Bericht vom Treffen der vinzentinischen Treffen, das vom 7. bis 12. Januar in Rom stattfand.

Es war ein wahrhaft historisches Ereignis: Vom 7. bis zum 12. Januar 2020 waren die Leitungen aller Gemeinschaften, Vereinigungen und Verbände der Vinzentinischen Gemeinschaften weltweit nach Rom eingeladen. Von den aktuell bekannten rund 160 Zweigen waren 97 der Einladung gefolgt – 200 Vertreterinnen und Vertreter hörten zu, dachten nach, beteten und diskutierten darüber, wie das Vinzentinische Charisma seine Kraft auch in der Zukunft entfalten kann. Eine Papstaudienz am Mittwoch leitete das Treffen ein. Schwester Blandine kam die Aufgabe zu, am letzten Vormittag eine Zusammenfassung der Tage zu präsentieren. Diese geben wir hier im Wortlaut wieder:

Zunächst möchte ich mich für das Vertrauen bedanken, das mir das Steuerungskomitee entgegengebracht hat, indem es mich um diese Zusammenfassung bat. Mir wurden zwei Fragen gestellt: 1. Was habe ich gehört? 2. Was sollen wir tun?

Was wollte der Herr uns in diesen Tagen sagen, durch jede/jeden von uns? Bevor ich die Analyse dieser Tage mit Ihnen teile, lasse ich mein Herz sprechen, um Ihnen meine Freude auszusprechen darüber, die Mobilisierung zu sehen, die dieses internationale Treffen ausgelöst hat – ein historisches Ereignis, wie es Pater Tomaž, unser Vorsitzender, ausgeführt hat.

Vor allem möchte ich meine Freude darüber ausdrücken, dass ich meine Mitschwestern der Kongregationen der Föderation von Straßburg hier angetroffen habe.
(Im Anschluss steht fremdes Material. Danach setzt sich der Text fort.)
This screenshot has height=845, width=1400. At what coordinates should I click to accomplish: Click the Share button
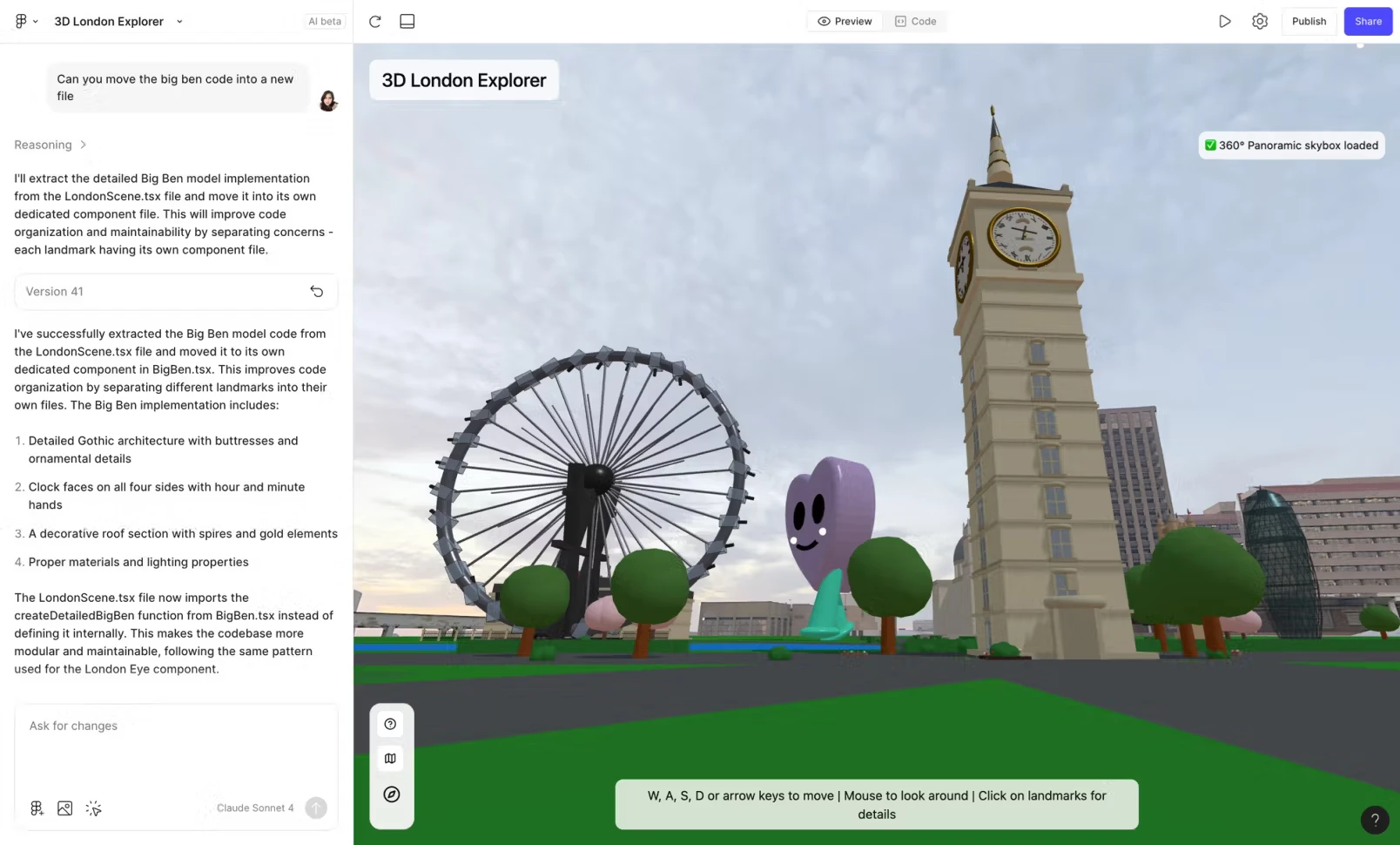click(x=1368, y=21)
Danke dafür, dass Ihr Euch auf den Weg gemacht habt!

Dieses erste Treffen mit mehr als der Hälfte der Zweige der FAMVIN ist ein großer Schritt in Weiterführung der Strukturierung unserer weltweiten Organisation, die 1995 begonnen hat.

Wir sind 200 Vertreter/innen, die diese Tage in Rom miteinander erlebt haben. Jede und jeder, Ordensleute wie Laien, werden an unseren Lebensorten diese miteinander geteilten Ideen aussäen, um unser vinzentinisches Charisma zu leben.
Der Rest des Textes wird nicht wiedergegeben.